(Beginning of Data for review)

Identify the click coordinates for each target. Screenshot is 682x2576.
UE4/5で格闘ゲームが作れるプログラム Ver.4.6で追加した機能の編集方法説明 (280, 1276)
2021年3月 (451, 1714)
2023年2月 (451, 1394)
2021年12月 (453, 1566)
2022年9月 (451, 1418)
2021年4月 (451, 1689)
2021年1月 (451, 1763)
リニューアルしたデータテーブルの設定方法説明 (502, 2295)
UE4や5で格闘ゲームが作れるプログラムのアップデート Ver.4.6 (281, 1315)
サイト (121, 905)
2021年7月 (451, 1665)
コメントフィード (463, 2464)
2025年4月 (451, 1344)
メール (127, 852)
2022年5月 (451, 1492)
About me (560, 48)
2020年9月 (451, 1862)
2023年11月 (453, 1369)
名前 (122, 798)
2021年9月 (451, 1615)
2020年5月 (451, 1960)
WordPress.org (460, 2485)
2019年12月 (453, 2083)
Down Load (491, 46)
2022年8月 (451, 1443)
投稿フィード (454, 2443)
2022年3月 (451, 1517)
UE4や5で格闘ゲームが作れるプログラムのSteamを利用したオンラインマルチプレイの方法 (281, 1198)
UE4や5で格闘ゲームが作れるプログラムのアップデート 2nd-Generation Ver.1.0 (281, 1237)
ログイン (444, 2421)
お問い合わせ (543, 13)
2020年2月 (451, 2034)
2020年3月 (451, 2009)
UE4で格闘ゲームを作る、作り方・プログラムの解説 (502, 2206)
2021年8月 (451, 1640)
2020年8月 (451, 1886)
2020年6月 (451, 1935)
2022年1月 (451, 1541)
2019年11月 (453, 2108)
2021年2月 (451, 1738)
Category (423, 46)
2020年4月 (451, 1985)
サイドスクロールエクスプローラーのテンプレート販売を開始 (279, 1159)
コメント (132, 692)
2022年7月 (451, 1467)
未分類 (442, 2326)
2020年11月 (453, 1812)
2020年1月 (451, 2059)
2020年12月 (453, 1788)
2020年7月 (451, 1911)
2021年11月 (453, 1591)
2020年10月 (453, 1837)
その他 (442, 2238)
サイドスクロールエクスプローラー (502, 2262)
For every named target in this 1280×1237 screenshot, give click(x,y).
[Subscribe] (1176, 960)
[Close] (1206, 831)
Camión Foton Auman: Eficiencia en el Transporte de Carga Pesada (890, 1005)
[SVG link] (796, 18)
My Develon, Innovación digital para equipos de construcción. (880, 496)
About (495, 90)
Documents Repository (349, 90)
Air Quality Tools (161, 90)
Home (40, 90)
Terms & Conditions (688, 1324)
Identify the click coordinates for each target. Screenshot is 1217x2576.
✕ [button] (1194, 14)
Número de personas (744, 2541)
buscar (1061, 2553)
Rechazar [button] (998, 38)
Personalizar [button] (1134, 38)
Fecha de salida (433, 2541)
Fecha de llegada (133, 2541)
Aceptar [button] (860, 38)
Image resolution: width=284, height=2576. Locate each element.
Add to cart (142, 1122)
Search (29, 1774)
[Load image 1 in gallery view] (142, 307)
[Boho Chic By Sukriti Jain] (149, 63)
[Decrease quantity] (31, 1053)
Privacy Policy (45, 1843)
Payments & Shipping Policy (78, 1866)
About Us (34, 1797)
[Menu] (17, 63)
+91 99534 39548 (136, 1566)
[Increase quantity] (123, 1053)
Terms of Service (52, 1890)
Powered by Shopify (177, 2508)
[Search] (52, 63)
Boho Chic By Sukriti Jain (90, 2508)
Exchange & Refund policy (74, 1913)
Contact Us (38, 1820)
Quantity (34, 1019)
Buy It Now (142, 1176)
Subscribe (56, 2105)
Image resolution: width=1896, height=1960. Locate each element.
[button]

(End of Data for review)

Every single line in the records above must be written out exactly.

- Reply to the exercise:
Identify the click coordinates for each target. Screenshot is 682x2576.
UE4/5で格闘ゲームが作れるプログラム Ver.4.6で追加した機能の編集方法説明 (280, 1276)
2021年3月 (451, 1714)
2023年2月 (451, 1394)
2021年12月 (453, 1566)
2022年9月 (451, 1418)
2021年4月 (451, 1689)
2021年1月 (451, 1763)
リニューアルしたデータテーブルの設定方法説明 (502, 2295)
UE4や5で格闘ゲームが作れるプログラムのアップデート Ver.4.6 (281, 1315)
サイト (121, 905)
2021年7月 (451, 1665)
コメントフィード (463, 2464)
2025年4月 (451, 1344)
メール (127, 852)
2022年5月 (451, 1492)
About me (560, 48)
2020年9月 (451, 1862)
2023年11月 (453, 1369)
名前 (122, 798)
2021年9月 (451, 1615)
2020年5月 (451, 1960)
WordPress.org (460, 2485)
2019年12月 (453, 2083)
Down Load (491, 46)
2022年8月 (451, 1443)
投稿フィード (454, 2443)
2022年3月 (451, 1517)
UE4や5で格闘ゲームが作れるプログラムのSteamを利用したオンラインマルチプレイの方法 (281, 1198)
UE4や5で格闘ゲームが作れるプログラムのアップデート 2nd-Generation Ver.1.0 (281, 1237)
ログイン (444, 2421)
お問い合わせ (543, 13)
2020年2月 (451, 2034)
2020年3月 (451, 2009)
UE4で格闘ゲームを作る、作り方・プログラムの解説 (502, 2206)
2021年8月 (451, 1640)
2020年8月 (451, 1886)
2020年6月 (451, 1935)
2022年1月 (451, 1541)
2019年11月 (453, 2108)
2021年2月 (451, 1738)
Category (423, 46)
2020年4月 (451, 1985)
サイドスクロールエクスプローラーのテンプレート販売を開始 (279, 1159)
コメント (132, 692)
2022年7月 (451, 1467)
未分類 (442, 2326)
2020年11月 (453, 1812)
2020年1月 (451, 2059)
2020年12月 (453, 1788)
2020年7月 (451, 1911)
2021年11月 (453, 1591)
2020年10月 (453, 1837)
その他 (442, 2238)
サイドスクロールエクスプローラー (502, 2262)
For every named target in this 1280×1237 screenshot, give click(x,y).
[Subscribe] (1176, 960)
[Close] (1206, 831)
Camión Foton Auman: Eficiencia en el Transporte de Carga Pesada (890, 1005)
[SVG link] (796, 18)
My Develon, Innovación digital para equipos de construcción. (880, 496)
About (495, 90)
Documents Repository (349, 90)
Air Quality Tools (161, 90)
Home (40, 90)
Terms & Conditions (688, 1324)
Identify the click coordinates for each target. Screenshot is 1217x2576.
✕ [button] (1194, 14)
Número de personas (744, 2541)
buscar (1061, 2553)
Rechazar [button] (998, 38)
Personalizar [button] (1134, 38)
Fecha de salida (433, 2541)
Fecha de llegada (133, 2541)
Aceptar [button] (860, 38)
Image resolution: width=284, height=2576. Locate each element.
Add to cart (142, 1122)
Search (29, 1774)
[Load image 1 in gallery view] (142, 307)
[Boho Chic By Sukriti Jain] (149, 63)
[Decrease quantity] (31, 1053)
Privacy Policy (45, 1843)
Payments & Shipping Policy (78, 1866)
About Us (34, 1797)
[Menu] (17, 63)
+91 99534 39548 (136, 1566)
[Increase quantity] (123, 1053)
Terms of Service (52, 1890)
Powered by Shopify (177, 2508)
[Search] (52, 63)
Boho Chic By Sukriti Jain (90, 2508)
Exchange & Refund policy (74, 1913)
Contact Us (38, 1820)
Quantity (34, 1019)
Buy It Now (142, 1176)
Subscribe (56, 2105)
Image resolution: width=1896, height=1960. Locate each element.
[button]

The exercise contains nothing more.